Foreign Minister Sergei Lavrov said the sanctions would "lead to nothing good".

Oil accounts for about 25% of Syria's income and EU member states take about 95% of its oil exports.

At least 14 people were reportedly killed on Friday as protesters again came out in force across the country.

Activists said seven had died in suburbs of the capital Damascus, four in the central city of Homs, and another three in Deir al-Zour in the east.

The United Nations says more than 2,200 people have been killed since pro-democracy demonstrations began in mid-March.

I had my first-hand experience of the depth of soviet-era Russian indoctrination when I had a chance to work with a Kazakh and an Uzbekh at a meat processing plant in South Korea. If we Filipinos are so effectively indoctrinated by the Americans to the point that at some point we almost see them as gods, that is exactly how these former soviets still regard Russia. They see Russia as a moral icon and the west as the evil antagonist.

It is precisely this lingering psyche in the masses of their former dominions that Russia would like to tap as they strive hard to muscle through geopolitics and reposition themselves as the balancing superpower to the US giant. Together with China, apparently it has succeeded in, not exactly balancing, but providing resistance to the western dominance in international politics.

In the advent of the Arab Spring, this resistance was put on a new stage. While the west are eager to cash in on the revolution in the name of freedom and democracy (the usual rhetoric), albeit selfishly careful and selective, Russia and China chose to argue on the side of stability and sovereignty (the usual rhetoric too). While China's position can be interpreted as driven by its sense of integrity and political consistency with domestic policies and national security, Russia's is something else. With a market economy dominated by mafia magnates and a party system swarmed with oligarchs, the spirit of its politics is more of a predator. In that sense, its motivation is almost just identical with that of the west: the acquisition of as much of the the world's resources as it can, not only for domestic consumption but for economic opportunities.

The Arab Spring is ripe with such opportunities. The west saw that, albeit nervously, and Russia saw that too. So we have two opposing positions with almost exactly the same motivation. The difference is the west's policies is subject to the scrutiny of an open society while Russia only answers to its ruling party. Thus it was only natural for the west to take the position they took simply because it is where the moral sympathies of their constituent lies.
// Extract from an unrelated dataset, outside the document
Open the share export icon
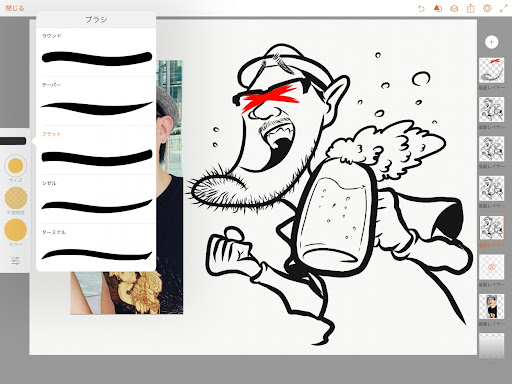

Can we say the same of Russia?

Would we venture to say that Russians does not feel for the hundreds of Syrians braving the self-imposed frontlines of the Assad's army, all in the name of freedom and democratic change? Scores die each day Russia flaunts its security council veto power just so, as they say, Assad be given more time to reform. Are we to believe ordinary Russians are as impervious to arbitrary murder and blatant disregard of human dignity as its government? I seriously doubt it.

As the Arab Spring rages, this Russia will be gradually unmasked. If Libya is any lesson, the tide cannot be against the people's real and pure hunger for empowerment and liberation. What Russia's resistance only provides is the more likelihood of more and greater violence within Syria, which may translate to more innocent lives wasted and families shattered as a full blown and potentially protracted armed insurrection becomes increasingly imminent.